INSTRUCTION: Copy the following rows word for word, leaving out the pictures.

INFORMATION GIVEN:
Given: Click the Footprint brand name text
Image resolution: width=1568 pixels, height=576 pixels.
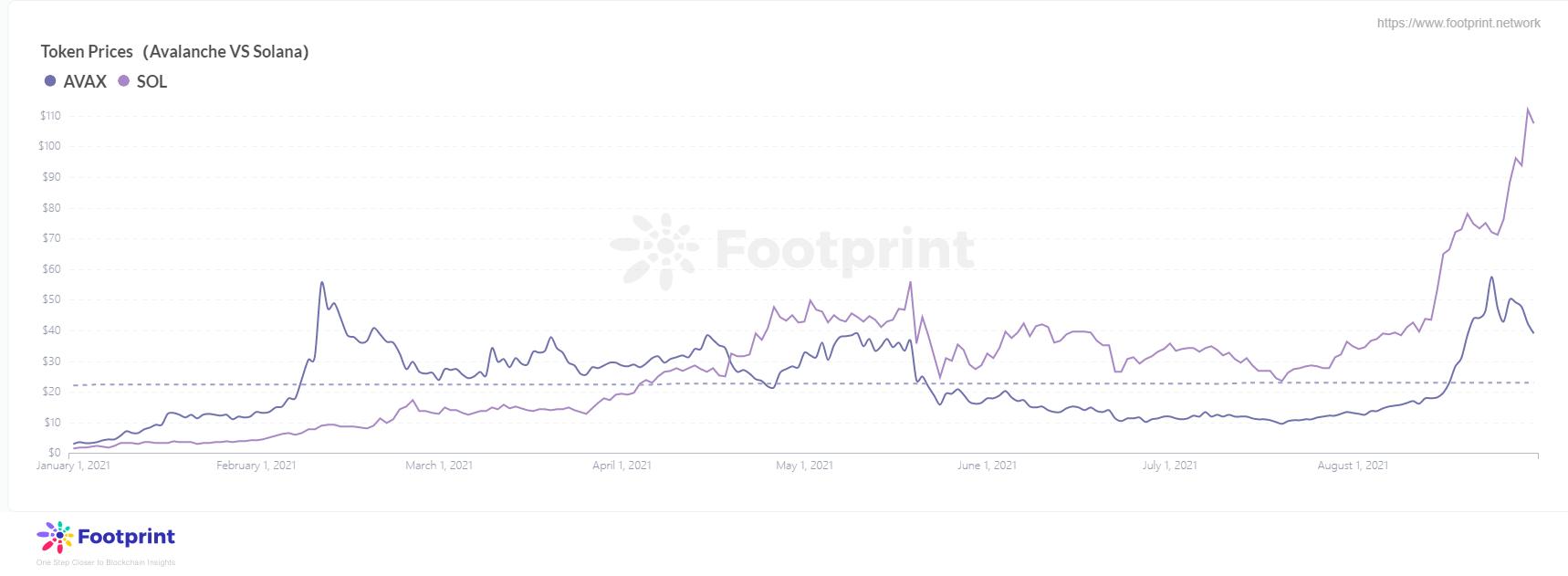Looking at the screenshot, I should click(x=126, y=537).
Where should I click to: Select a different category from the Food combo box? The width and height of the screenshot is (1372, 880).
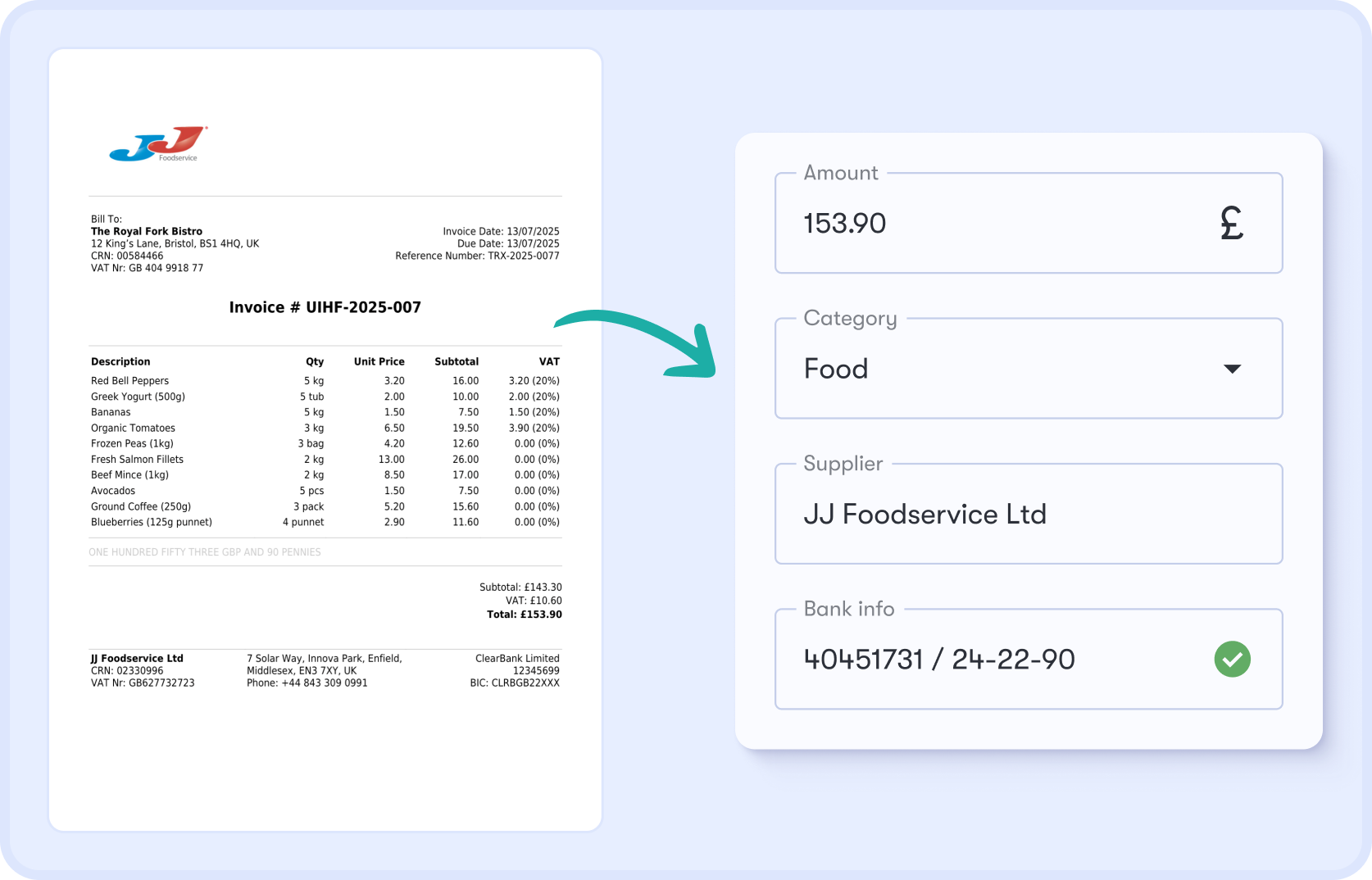(x=1029, y=369)
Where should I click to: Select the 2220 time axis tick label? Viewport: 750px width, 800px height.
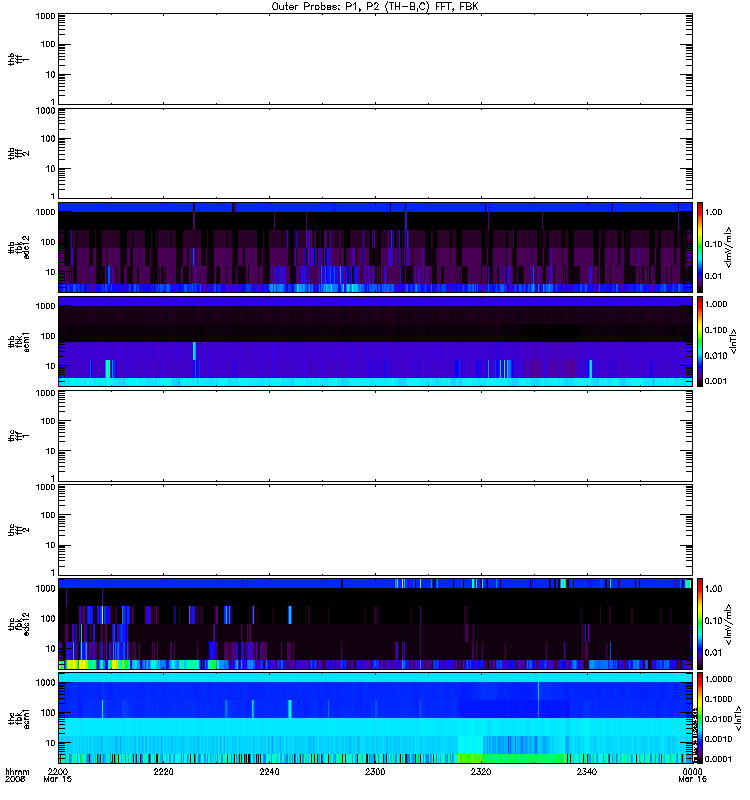tap(163, 771)
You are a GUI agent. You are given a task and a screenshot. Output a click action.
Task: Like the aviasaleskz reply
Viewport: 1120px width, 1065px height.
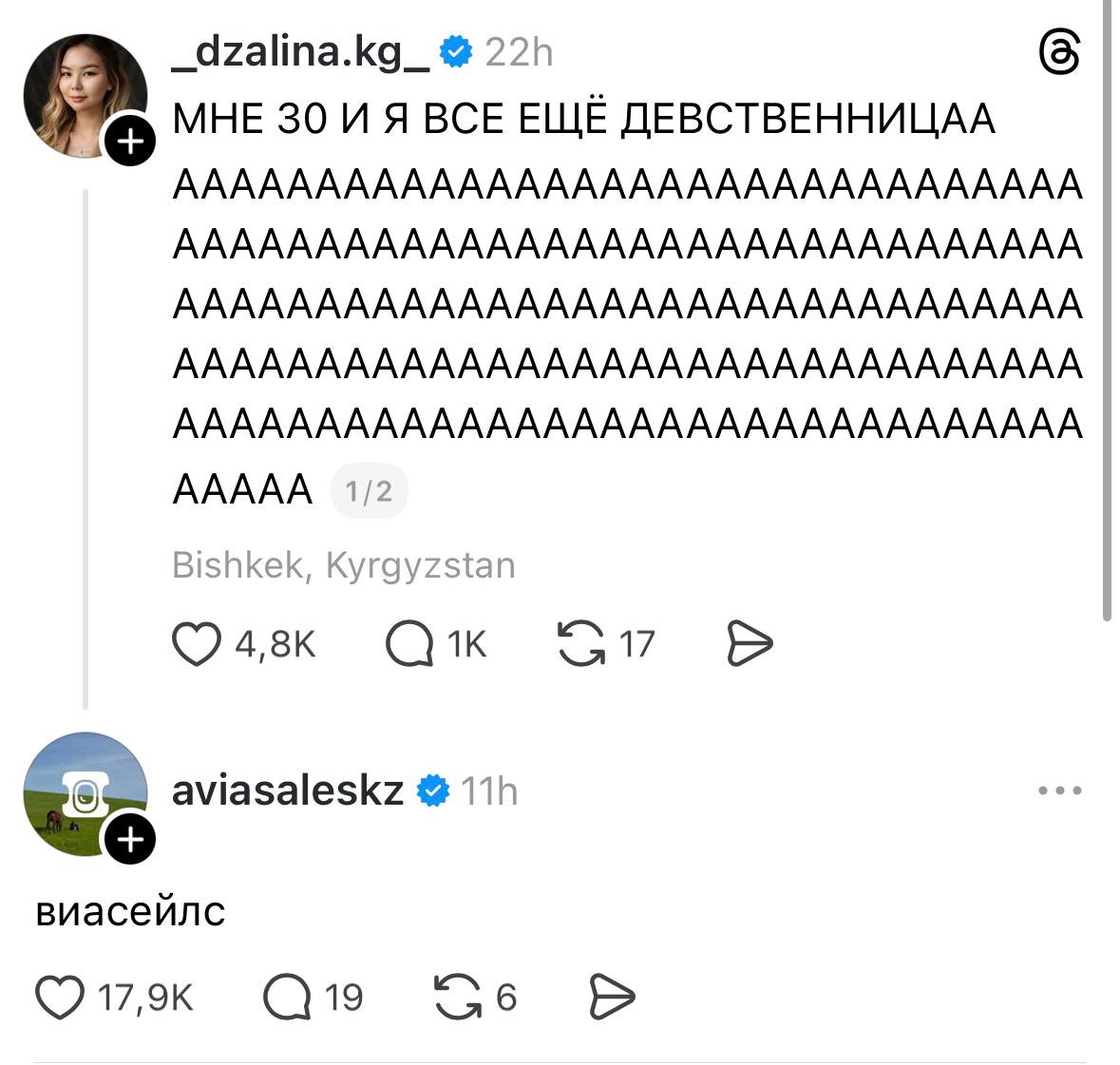point(60,998)
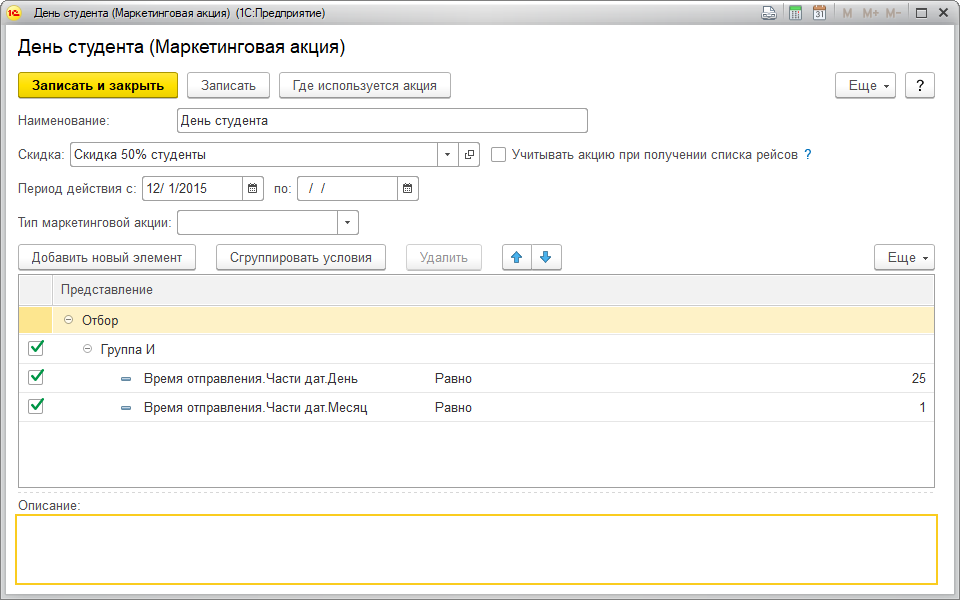Viewport: 960px width, 600px height.
Task: Uncheck the Группа И condition group
Action: (x=36, y=349)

TASK RESPONSE:
Given: Click the Footprint brand name text
Image resolution: width=1568 pixels, height=576 pixels.
Looking at the screenshot, I should click(x=126, y=537).
Where should I click to: Select a different category from the Food combo box? The width and height of the screenshot is (1372, 880).
(x=1029, y=369)
Where should I click to: Select the 2220 time axis tick label? Viewport: 750px width, 800px height.
tap(163, 771)
You are a GUI agent. You are given a task and a screenshot. Output a click action.
Task: Like the aviasaleskz reply
Viewport: 1120px width, 1065px height.
point(60,998)
Viewport: 960px width, 600px height.
Task: Uncheck the Группа И condition group
Action: (x=36, y=349)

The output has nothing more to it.